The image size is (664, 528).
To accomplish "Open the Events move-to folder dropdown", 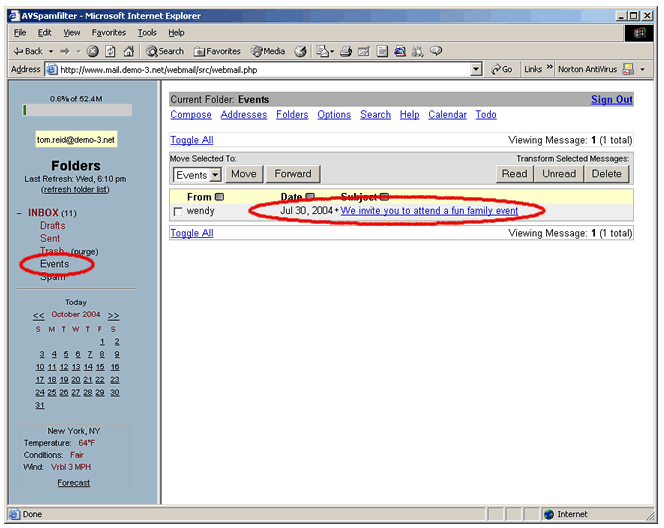I will (x=196, y=174).
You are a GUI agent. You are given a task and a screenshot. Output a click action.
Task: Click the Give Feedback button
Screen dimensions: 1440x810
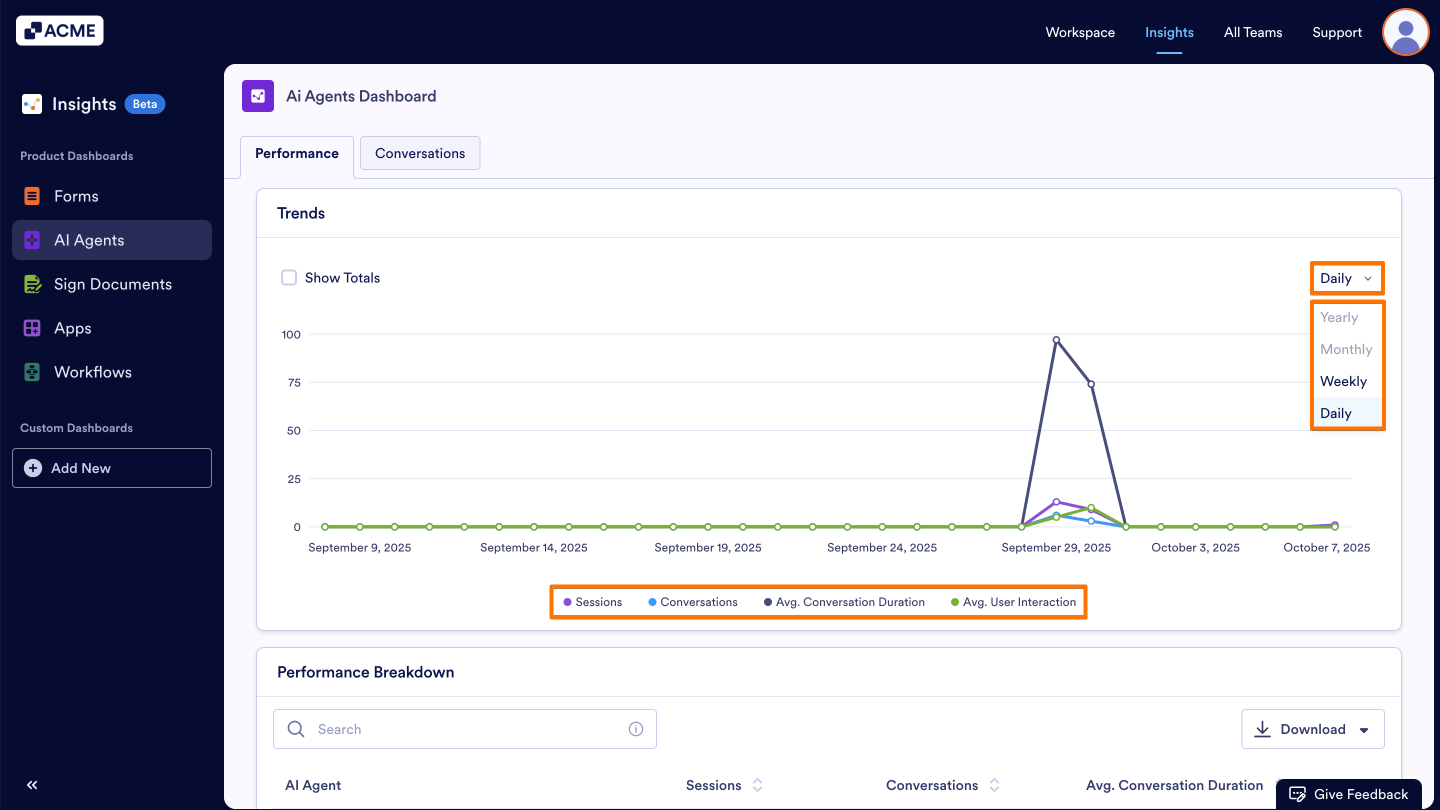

==========

• _WHAT NEEDS TO BE DONE_
Your answer must be an exact copy of the lines from the line with "You are a GUI" to the final line of the data, both ends included, and no pictures.

• _WRITTEN RESPONSE_
You are a GUI agent. You are given a task and a screenshot. Output a click action.
Task: Click the Give Feedback button
Screen dimensions: 1440x810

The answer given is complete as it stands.